Argh and curse our old botched site (thanks Google). It's really been forward steam ahead for us, but lately we haven't been able to get cached versions of our old stories back which is kind of aggravating the shit out of us (we should have good news next week, sigh...).
Anyhow, that's a whiny preamble about how we can't dig up our 2009 Cannes review of Ken Loach's life-affirming dramedy, "Looking For Eric," which opens in theaters (limited release this weekend; and we had hoped to simply reprint or recycle it). Suffice to say while the film isn't perfect — there's some lighthearted to very dark and serious social-realism tonality shifts in the picture which are rather jarring at times — it was still one of the better films we saw at Cannes last year and it's certainly our pick of the week (if you're in New York or L.A, go see it).
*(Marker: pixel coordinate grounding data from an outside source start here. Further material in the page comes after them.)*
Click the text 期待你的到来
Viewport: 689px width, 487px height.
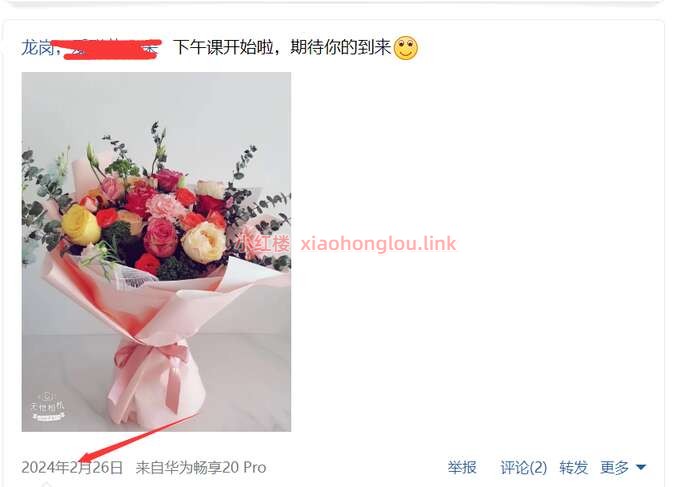click(x=341, y=47)
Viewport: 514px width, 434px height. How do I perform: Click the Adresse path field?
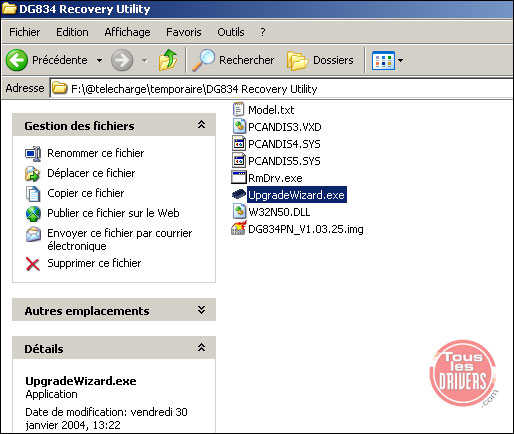281,89
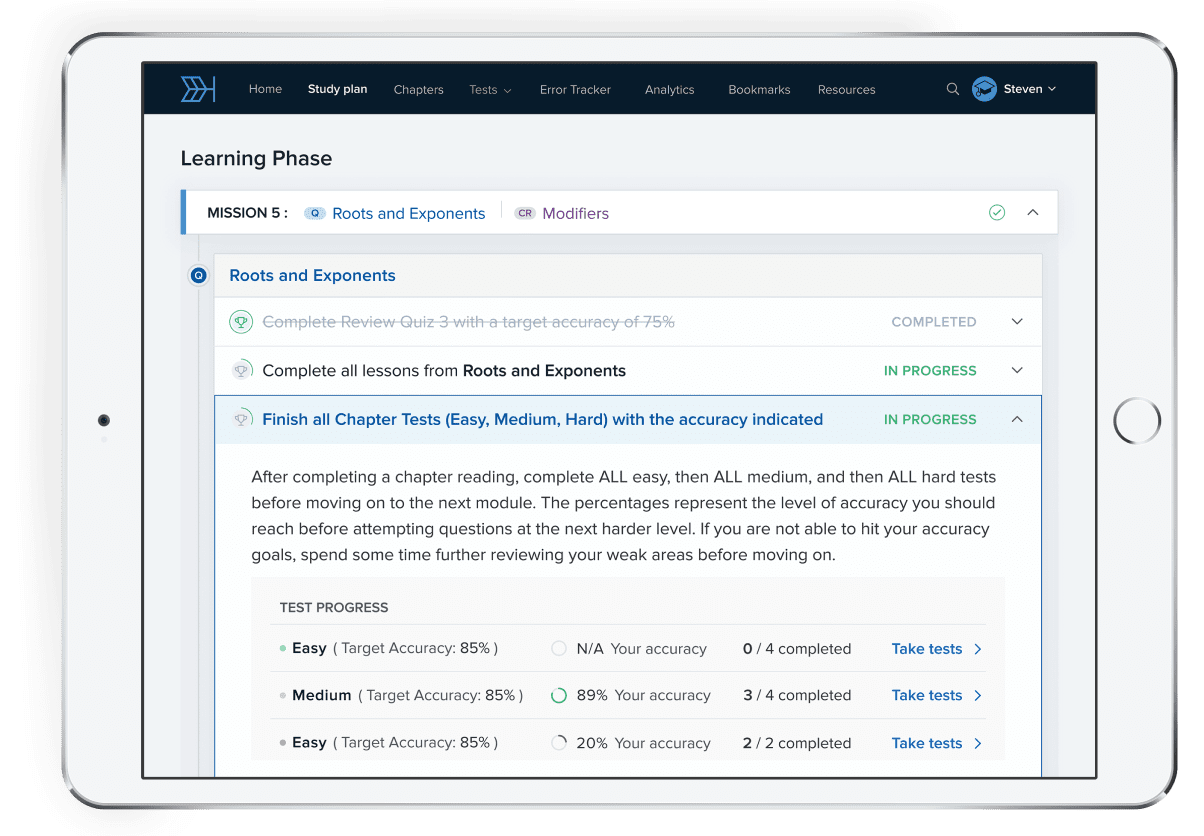Go to the Error Tracker page
Screen dimensions: 1204x836
[575, 90]
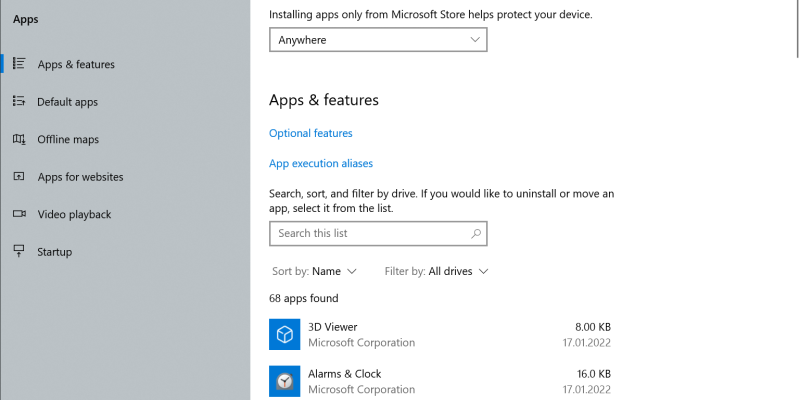
Task: Click the Alarms & Clock app icon
Action: pyautogui.click(x=285, y=381)
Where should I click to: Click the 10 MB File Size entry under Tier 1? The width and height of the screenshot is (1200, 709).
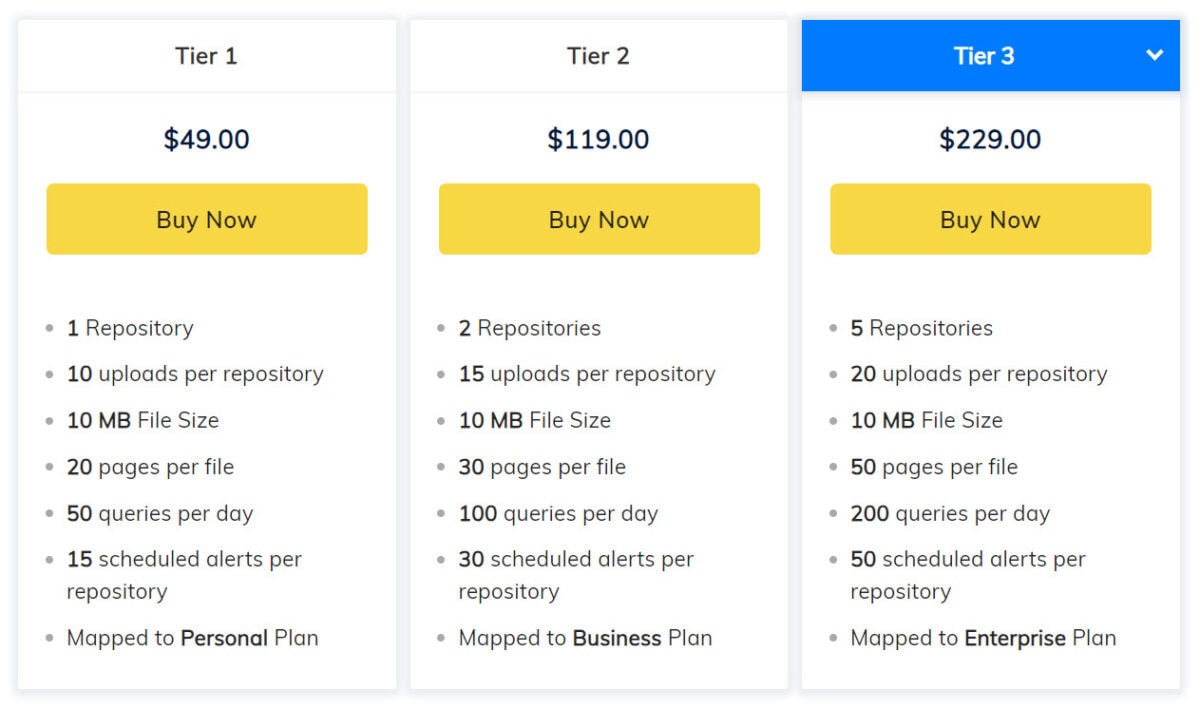[142, 420]
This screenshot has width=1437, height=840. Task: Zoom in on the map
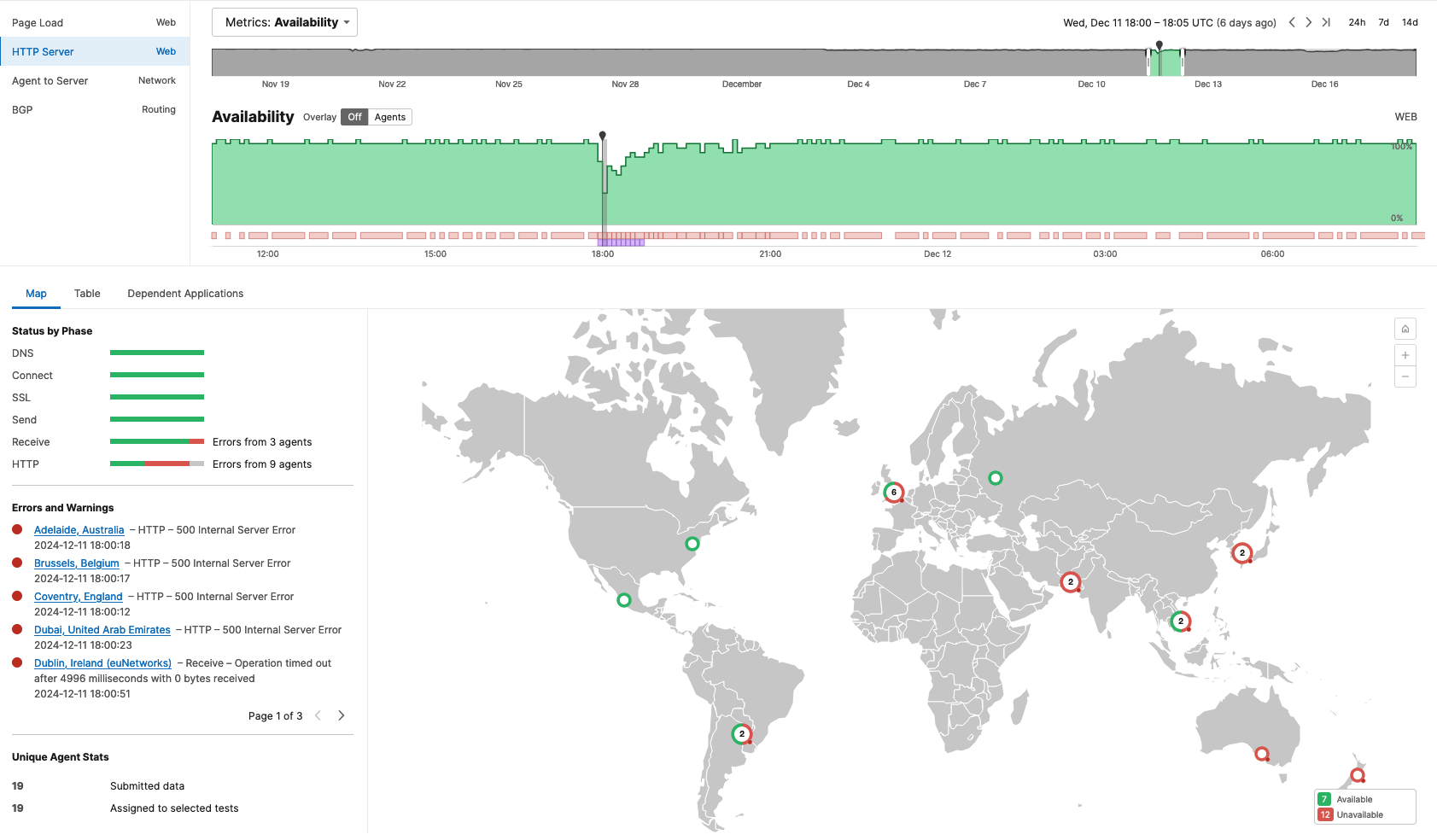point(1405,355)
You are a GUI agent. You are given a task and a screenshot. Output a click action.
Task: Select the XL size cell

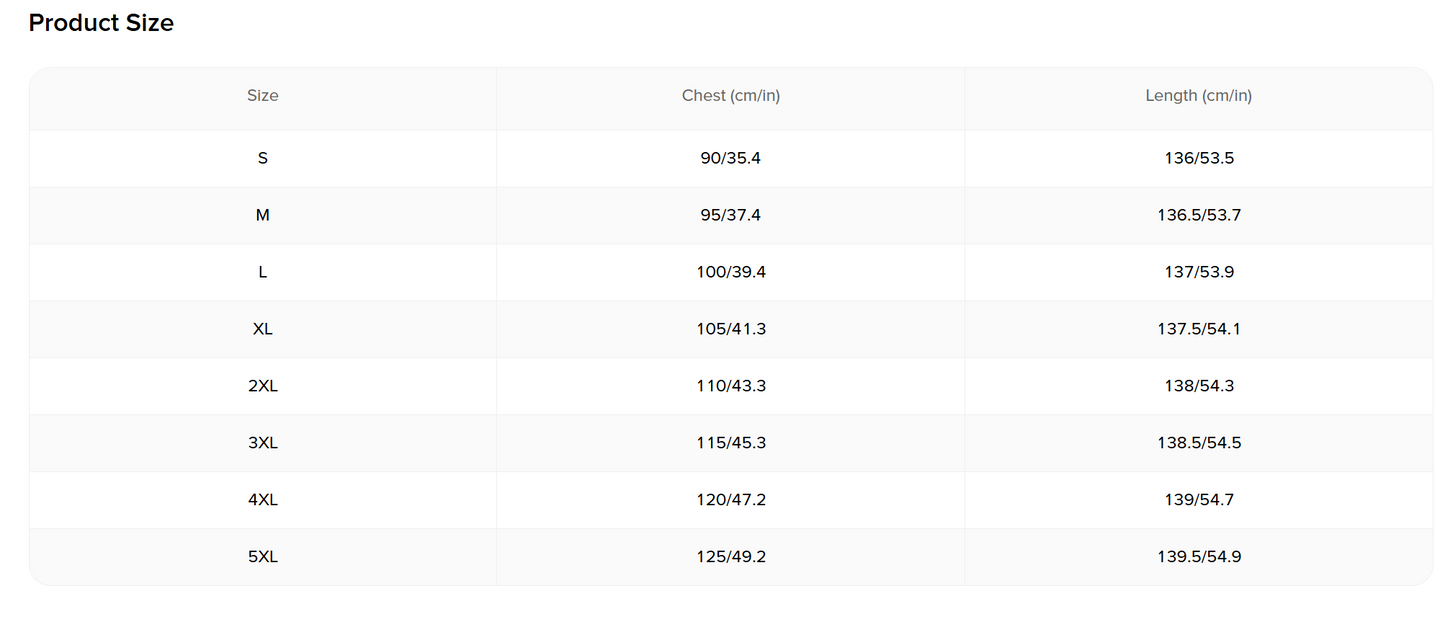click(x=263, y=329)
The picture centers on a man in self-inflicted emotional crisis; a total downward spiral. Steve Evets plays the football fanatic postman (the titular Eric) whose life has has spun out of control — or at least it has from his perspective. And things are tough and adding up. He's been in a car accident, his good for nothing step-kids are insolent shite and treat him like garbage and increasing difficulties make it feel like entire world feels like it's collapsing on our protagonist.
Retreating as he does with a spliff, Eric smokes his troubles away, but suddenly, his hero, real-life '80s/90s French soccer star Eric Cantona, appears out of nowhere. Famously philosophical in an almost inane and cryptic way — one of his odd bon mot quotes, "When the seagulls follow the trawler, it is because they think sardines will be thrown into the sea," which was the only thing said in response to drop-kicking a fan in the stands in an infamous 1995 incident — the footballer starts to follow Eric around and trying to steer him through his existential woes with advice, companionship and just to lend an ear.
So, the protagonist is merely stoned, yes? Probably, but that doesn't stop Cantona from appearing on the regular acting as a life coach and spiritual advisor to Eric, helping him get his life back on track.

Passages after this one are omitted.